1. Arndt, Margarete D.B.A.
  2. Bigelow, Barbara Ph.D.

Article Content

The articles in this issue demonstrate the diverse interests of the journal's audience: strategy, quality of care, and human resources management. In addition, we offer a FORUM that explores the complex interactions between working in both academia and practice.


The lead article is by Short, Palmer, and Ketchen. This article, which won a best paper award at the 2001 Southern Management Association meeting, explores the effect of membership in a strategic group and of organizational resources on organizational performance. It is followed by the work of Marlin, Huonker, and Sun, who also studied the effect of strategic group membership on organizational performance. The two articles use different concepts of strategic group, and both raise interesting questions about deliberate choice of strategy, about response to environmental demands on hospitals, and about the difficulties associated with relocating from one strategic group to another. These two articles add valuable knowledge for managers and researchers.


Strategy research usually relies on realized strategy.
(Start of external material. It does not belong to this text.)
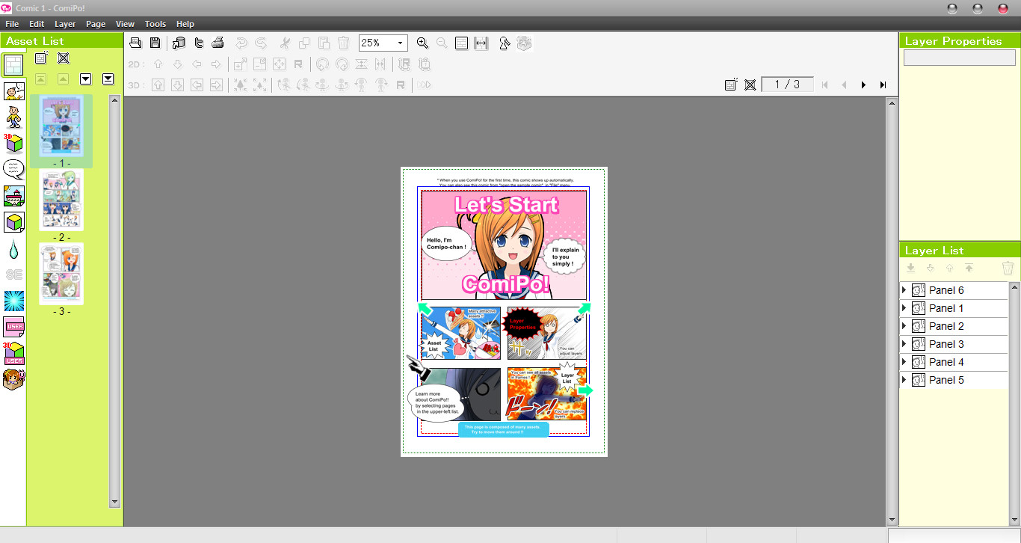Print the comic from the toolbar
This screenshot has height=543, width=1021.
click(218, 43)
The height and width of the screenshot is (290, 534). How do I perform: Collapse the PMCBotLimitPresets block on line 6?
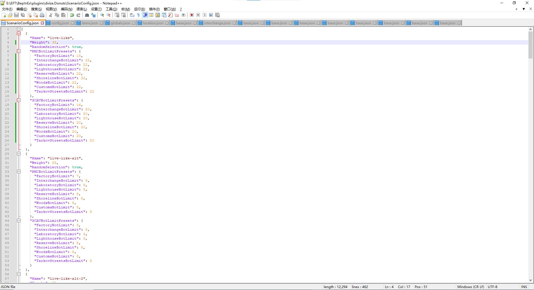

Inherently, this reflects the rational assumption that the intended will become the actual. In health care, perhaps more so than in other industries, there is significant influence from many important stakeholders on an organization's conduct. There are regulators and community leaders who have something to say about addition or closure of services; there is public opinion about the appropriate domain of a health care organization; there are third party payers who make clinical services more or less attractive through their reimbursement policies; and there are physicians who want to expand services in keeping with their own clinical interests, or who do not want the hospital to compete with them for patients. How much power these various influences exert on an organization's initial strategic intent, and to what extent they reshape strategy during its implementation are still not completely understood.


The article by Havlovic, Lau, and Pinfield offers us a glimpse of the effect of today's health care system on a particularly important group of care takers: nurses. Not surprisingly, the study found that nurses who worked both their preferred shift and their preferred work week reported more positive work outcomes and less interference with their nonwork activities. Other findings are perhaps not quite so obvious: for example, compressed work weeks aggravate the negative effects of shift rotation, and contingent nurses reported lower quality patient care. This article offers important insights into an aspect of human resources management that is increasing in importance as fewer and fewer nurses are available.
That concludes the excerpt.